難易度・正答率・重要度
- 難易度: ★★☆☆☆(購買相関の基礎指標)
- 正答率: ★★★☆☆(定義通りに計算)
- 重要度: ★★★☆☆(販促・陳列の根拠作り)
問題文
ある小売店の一定期間における POS システムから得られた 1,000 件のレシートデータを分析する。このとき、商品aと商品bの購買パターンについて、下表のような結果が得られたとする。下記の設問に答えよ。
購買した商品
レシート件数
商品aのみ
350件
商品bのみ
50件
商品aと商品bの両方
250件
(設問1)
商品aと商品bの購買パターンについての評価指標に関する記述として、最も適切なものはどれか。
ア
商品aからみた商品bの信頼度(コンフィデンス)は、5/9である。
イ
商品aと商品bを併買したパターンの支持度(サポート)は、0.25である。
ウ
商品aを購買したパターンの支持度(サポート)は、0.45である。
エ
商品bからみた商品aの信頼度(コンフィデンス)は、5/7である。
オ
商品bを購買したパターンの支持度(サポート)は、0.35である。
(設問2)
商品aと商品bを併買した購買パターンのリフト値として、最も適切なものはどれか。
ア
3/10
イ
5/13
ウ
5/9
エ
5/6
オ
25/18
出典:中小企業診断協会|2022年度 第1次試験問題|運営管理(PDF)
解答
- 設問1:イ
- 設問2:オ
解説
- 集計の前提
総レシート数=1,000。
商品a購入=「aのみ350+両方250=600」→支持度0.60。
商品b購入=「bのみ50+両方250=300」→支持度0.30。
両方購入=「250」→支持度0.25。 - 設問1(評価指標)
併買の支持度は0.25なのでイが正しい。 - 設問2(リフト値)
リフト=「両方の支持度 ÷(a支持度 × b支持度)」=0.25 ÷(0.60 × 0.30)=0.25 ÷ 0.18=1.388…

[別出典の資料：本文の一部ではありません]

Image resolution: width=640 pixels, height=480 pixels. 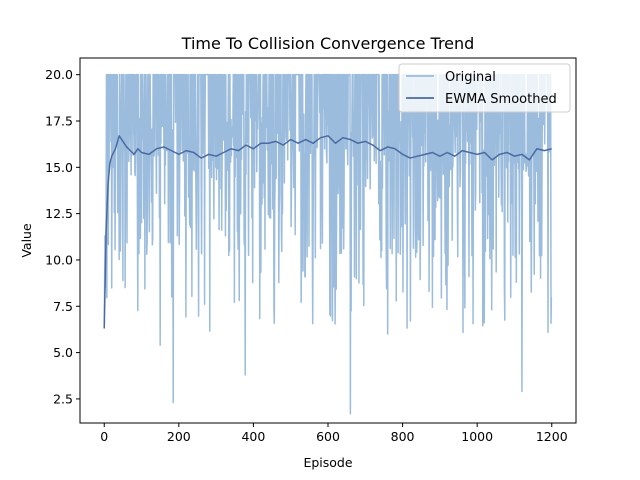 I want to click on x-tick-label: 800, so click(x=403, y=436).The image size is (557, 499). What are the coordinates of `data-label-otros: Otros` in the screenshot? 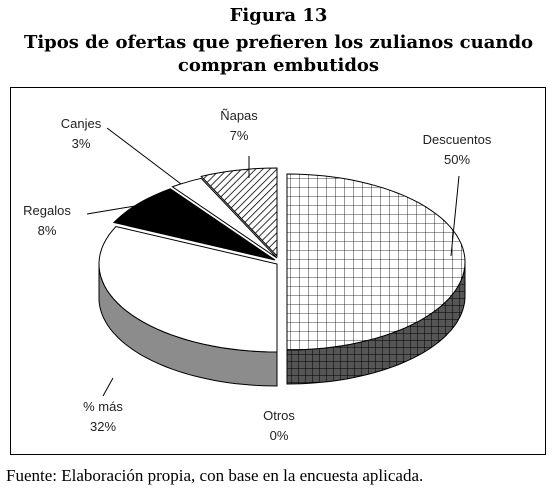 It's located at (279, 416).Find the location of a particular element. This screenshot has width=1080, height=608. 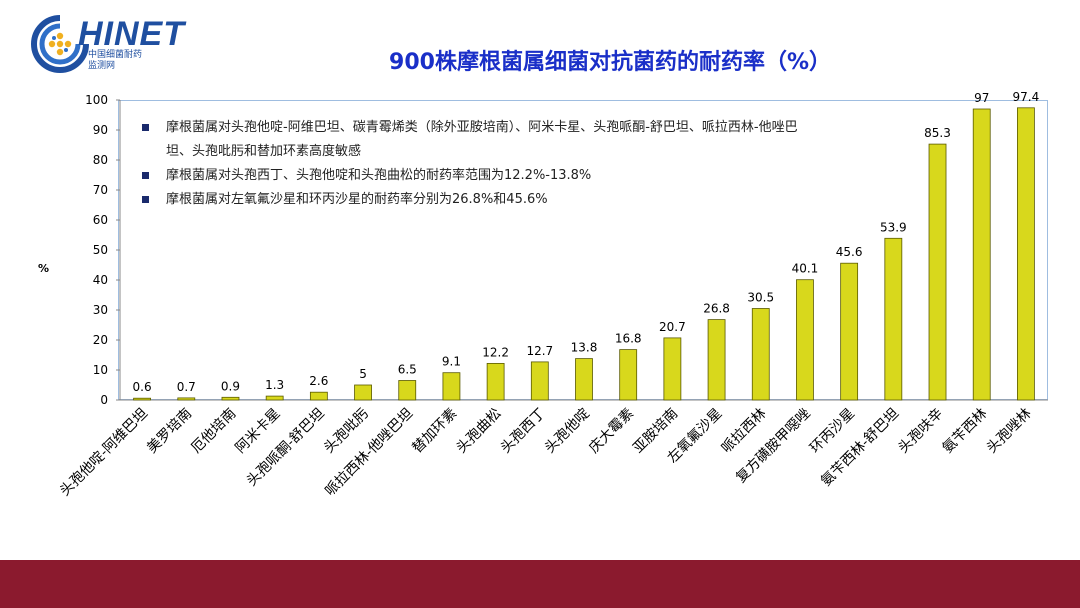

data-label: 13.8 is located at coordinates (584, 348).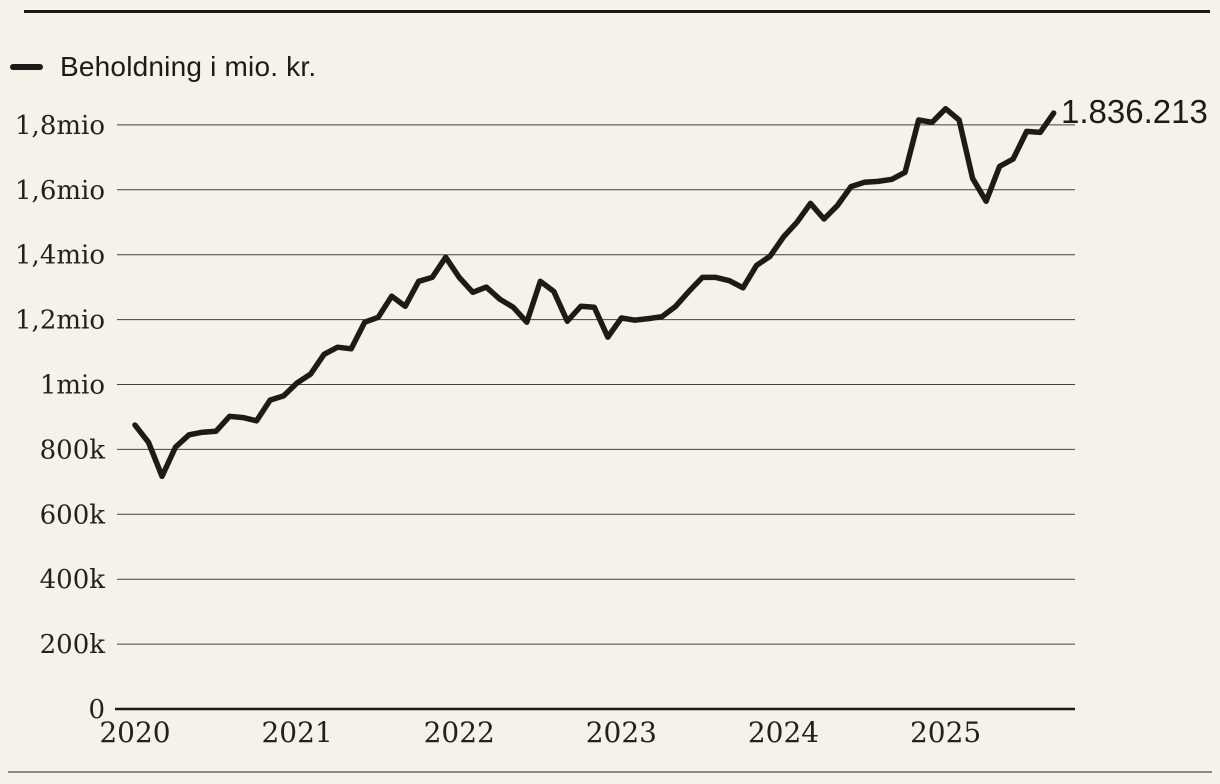 This screenshot has height=784, width=1220. I want to click on y-tick-label: 600k, so click(73, 515).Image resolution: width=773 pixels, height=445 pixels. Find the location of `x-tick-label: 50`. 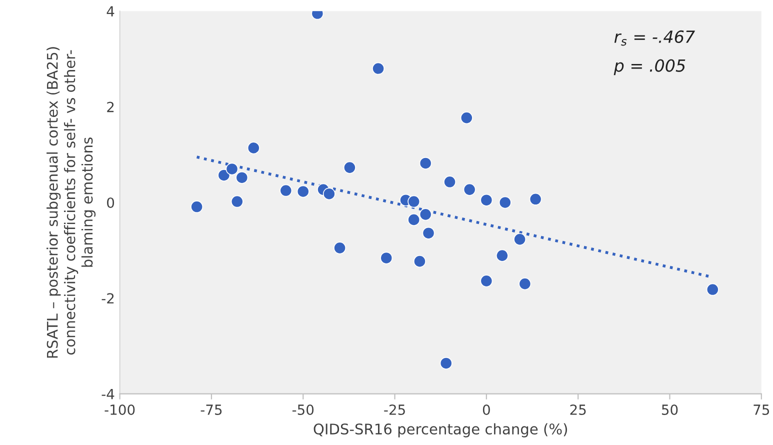

x-tick-label: 50 is located at coordinates (670, 410). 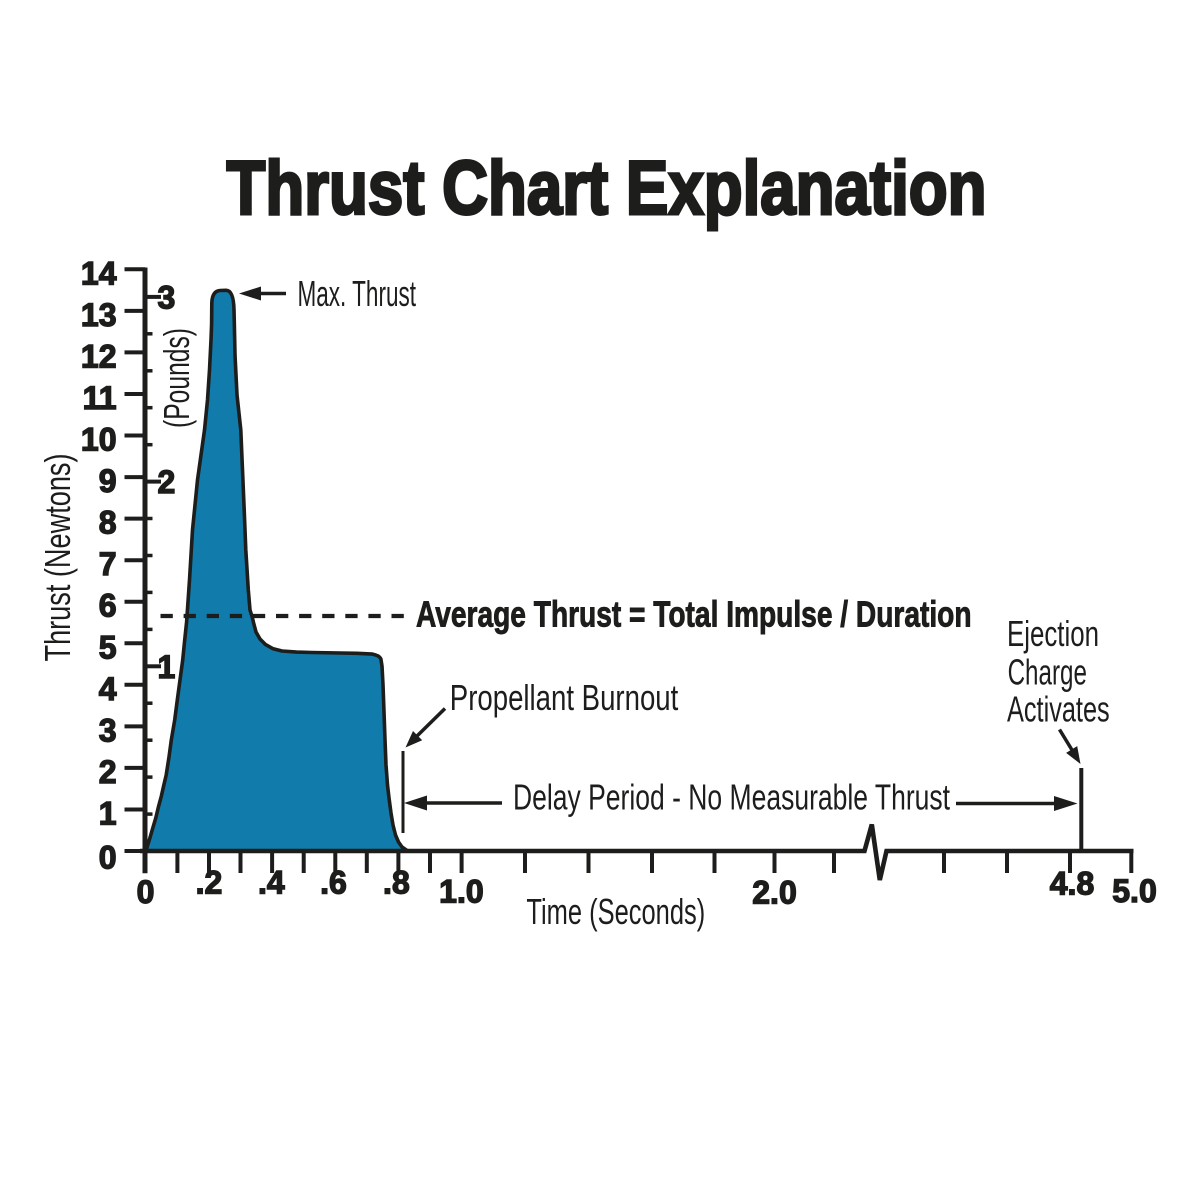 I want to click on svg-text: Propellant Burnout, so click(x=564, y=698).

分数表現では 25/18 に一致するため、オが正しい。
学習のポイント
- 支持度(サポート):該当パターンのレシート割合(例:両方=250/1000=0.25)。
- 信頼度(コンフィデンス):A→Bなら「A購入の中でBも購入した割合」(例:a購入600中b併買250=約0.417)。
- リフト:同時購買の強さを独立仮定と比較する指標。「両方の支持度 /(a支持度×b支持度)」。
- 実務活用:併買の強い組み合わせは関連陳列・セット販促・クーポン設計に活かす。